Para o diretor do Centro de Epidemiologia da Secretaria Municipal da Saúde de Curitiba, Alcides de Oliveira, é importante destrinchar políticas públicas para que os impactos de desastres naturais sejam menores para o bem-estar completo dos paciente (Foto: Reprodução/Arquivo Pesssoal)

Como o contato com a água pode ser inevitável nessas situações, é importante tomar algumas medidas de proteção. “Sempre que possível, proteger-se com botas de cano longo, calçados impermeáveis, luvas grossas de borracha, higienização frequente das mãos, evitar levá-las ao rosto e ficar o mínimo de tempo exposto nas áreas com água”, orienta Oliveira.

Para a limpeza dos ambientes, é essencial lavar do chão até o teto, utilizando um copo (200 ml) de água sanitária com 2,5% de hipoclorito de sódio para quatro copos de água. Na caixa-d’água, usar duas colheres de sopa de água sanitária por litro d’água, sempre equipado com luvas e botas de borracha.

Problemas a médio e longo prazos

A recomendação para as pessoas expostas é sempre procurar atendimento médico, e para os profissionais de saúde é necessário um acompanhamento rigoroso na presença de sintomas agudos de febre. “É importante o retorno do paciente, porque pode haver uma evolução muito desfavorável para essas doenças, principalmente a leptospirose e a hepatite A”, destaca o diretor da Secretaria da Saúde de Curitiba.

O professor da Faculdade de Medicina da Universidade Federal do Rio Grande do Sul, doutor em Epidemiologia e vice-coordenador geral do Telessaúde RS, Natan Katz, relata que uma situação comum durante a catástrofe foi a dificuldade de tratamento contínuo com medicação das pessoas que saíram de casa sem levar nada, porque muitos não lembravam ou sabiam quais eram os medicamentos que estavam tomando.

Apesar da necessidade, Katz revela que alguns serviços de saúde não estão funcionando e precisam de reforma. No entanto, aconselha que, assim que os profissionais tenham um local para atendimento, ouçam os pacientes e deem suporte no momento de crise.

Outra situação enfrentada no Rio Grande do Sul, segundo Katz, é o impacto profundo na saúde mental das pessoas. A perda de propriedades, a separação ou perda de entes queridos, o trauma associado ao deslocamento e à incerteza sobre o futuro contribuem para altos níveis de estresse, ansiedade e até depressão entre os sobreviventes. Esses efeitos podem persistir por meses ou até anos após o evento inicial, impactando negativamente a qualidade de vida e o bem-estar geral das comunidades.

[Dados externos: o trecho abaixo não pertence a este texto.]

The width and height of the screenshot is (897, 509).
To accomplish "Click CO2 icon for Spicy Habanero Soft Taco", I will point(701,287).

Leia também: Médicos listam recomendações para evitar doenças em meio a enchentes

Medidas de prevenção com a saúde nas enchentes

As enchentes são eventos naturais que podem ter consequências devastadoras, porém com planejamento, preparação e resposta adequada, é possível minimizar seus impactos e proteger a saúde da população.

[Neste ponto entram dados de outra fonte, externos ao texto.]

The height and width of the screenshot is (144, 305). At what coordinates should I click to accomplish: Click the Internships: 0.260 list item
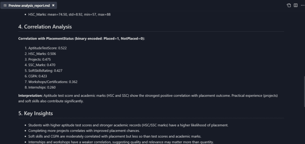pos(42,87)

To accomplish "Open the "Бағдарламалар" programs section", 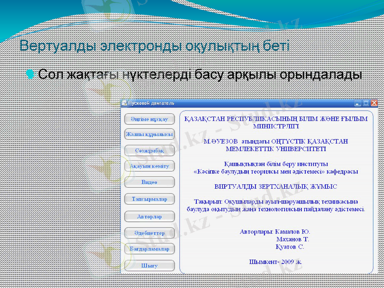I will point(149,249).
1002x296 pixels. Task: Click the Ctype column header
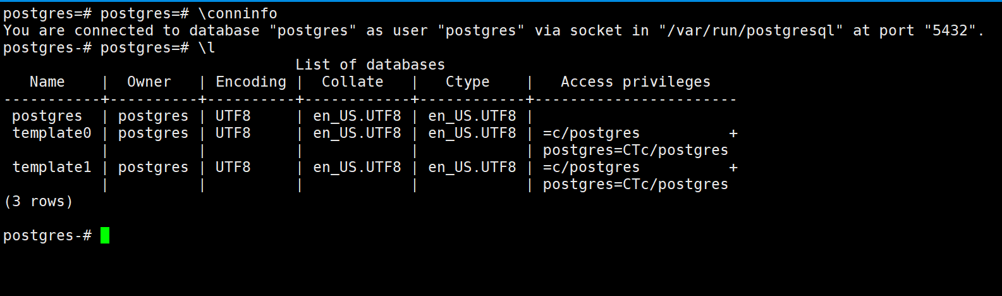point(467,82)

O vice-coordenador geral do Telessaúde-RS, Natan Katz contou que, há muitas pessoas que enfrentaram as enchentes no RS, estão passando por casos de depressão, ansiedade e insônia (Foto: Reprodução/Arquivo Pessoal)

Natan Katz salienta que a enchente no Rio Grande do Sul serve como um lembrete da importância de estratégias eficazes de gestão de desastres e da necessidade de resiliência comunitária, especialmente com um plano de ação claro.

Por meio do conhecimento dos dados gerados, são construídos indicadores e informações consistentes para dar suporte à gestão pública. “Isso significa destrinchar as políticas públicas, sejam elas preventivas, para que o impacto por ocasião de um evento seja o menor possível. E também a construção do que chamamos de vigilância sanitária, que inclui epidemiologia, vigilância sanitária, vigilância ambiental e zoonoses”, esclarece Alcides Oliveira.

“Todo evento que ocorre é uma experiência adquirida, é a construção de um plano de ação e contingência, norteando as ações na esfera da saúde e para toda a sociedade, trazendo clareza e transparência às ações”, conclui Oliveira.